Last year, during the first FoodStock distribution event, volunteers gave away 59,000 pounds of food, according to Jacqueline Miller, director of communications for End Hunger in Calvert County.
This year’s event provided food to “about 850 to 1,000 families,” Miller said. “How it works is they come in, they wrap around, and there’s volunteers that have intake forms. So, we’re getting to know how many people are in their family, how old they are, so we can give them food that makes sense for their families.”
Volunteers then collected the forms and packed visitors’ cars with the appropriate amount of food — including collected nonperishable items and fresh produce from Farming 4 Hunger’s partnering local farms — for each individual family.
“It’s like a drive-thru,” Miller said Saturday. “In addition to just giving them food today, they’ll be receiving a form that invites them to let us continue caring for their families.” Each car was given a list of local food pantry hours and locations, “so they don’t have to just stop today; we can continue serving them.”
The Rev.

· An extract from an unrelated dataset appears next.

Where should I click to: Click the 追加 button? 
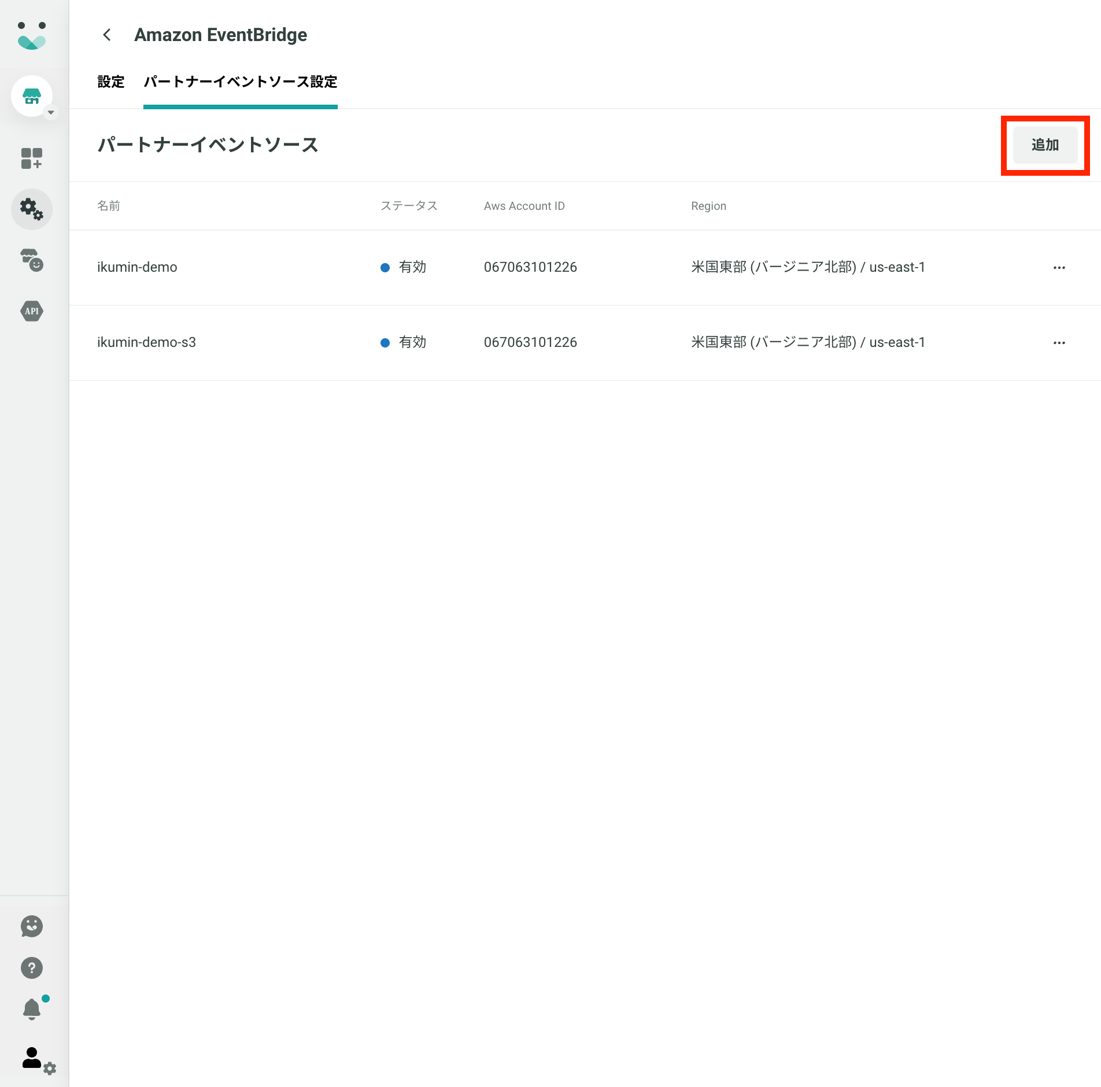pyautogui.click(x=1045, y=145)
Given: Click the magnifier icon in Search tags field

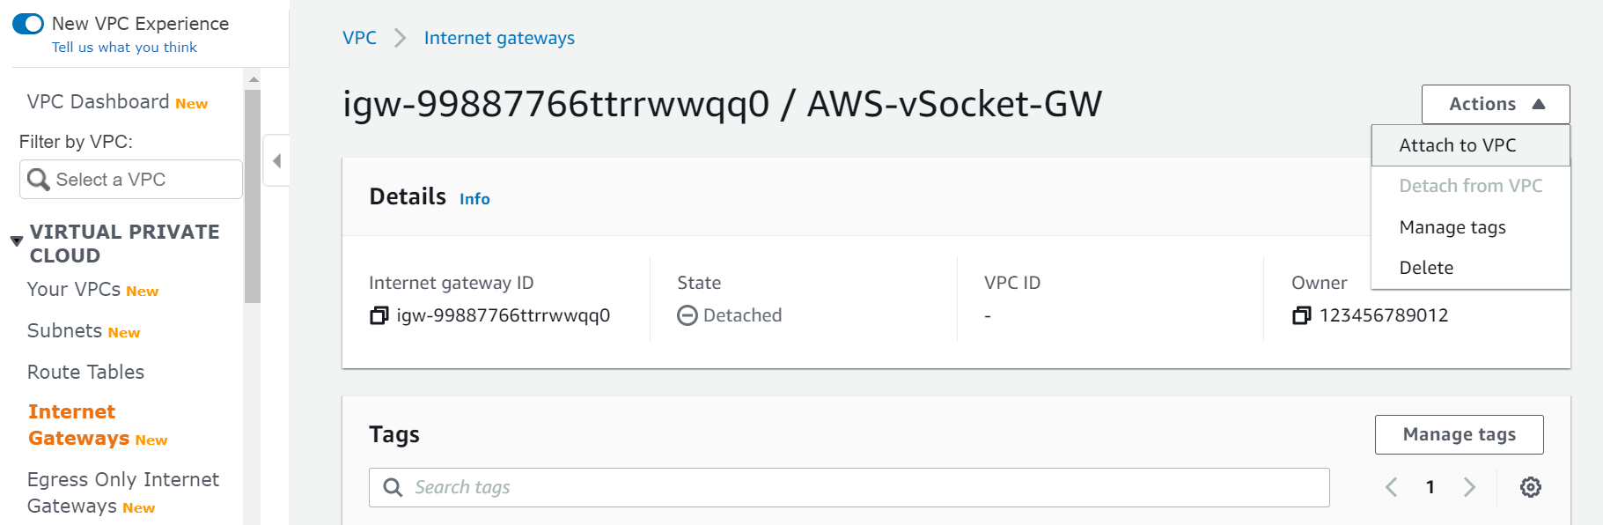Looking at the screenshot, I should click(393, 487).
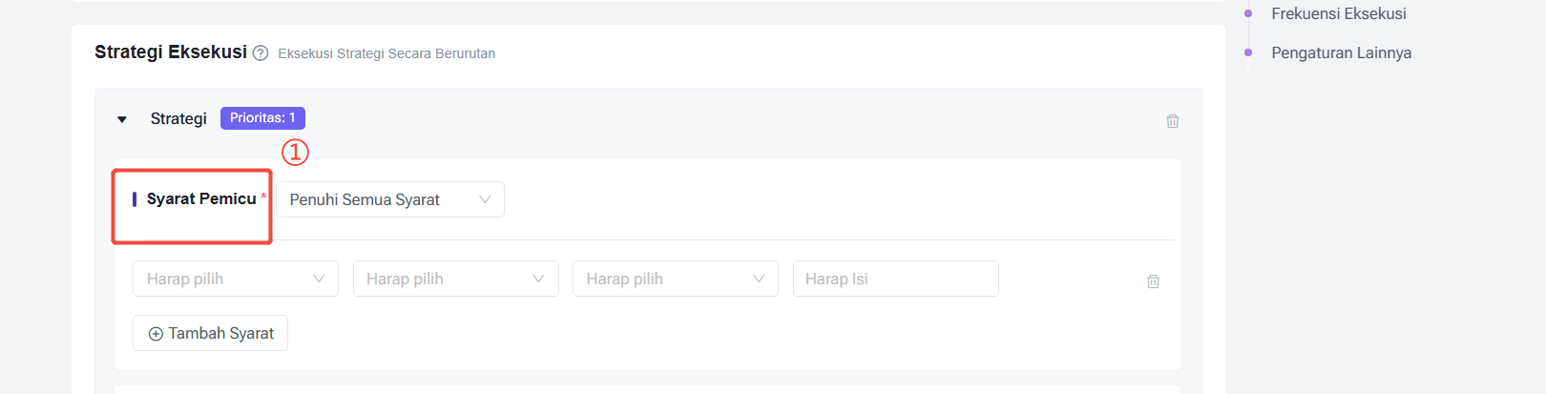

Robert P. Hahn, chairman of End Hunger in Calvert County, said one of the main goals of the event was to, “as quickly as we can, get data from these folks so we can better understand who the hungry are and what their needs are.”
The current problem is that “there’s just not a lot of data on rural hunger; it’s so hidden,” he said. “You can’t say there’s no hunger problem.”
Miller elaborated, explaining that the face of hunger in Calvert County is not what one might expect.
“It’s the working poor here; it’s not drug abusers or the homeless. They often have a full-time job, if not two jobs,” she said. The hungry in Calvert County are “normal people — people who, if you saw them at Safeway, you would never know were in need.”
Miller said one of her favorite parts of the event is the reality check. The community is “confronted with the reality of hunger in Calvert County. When you see these cars in line,” she said, “you can’t ignore it.”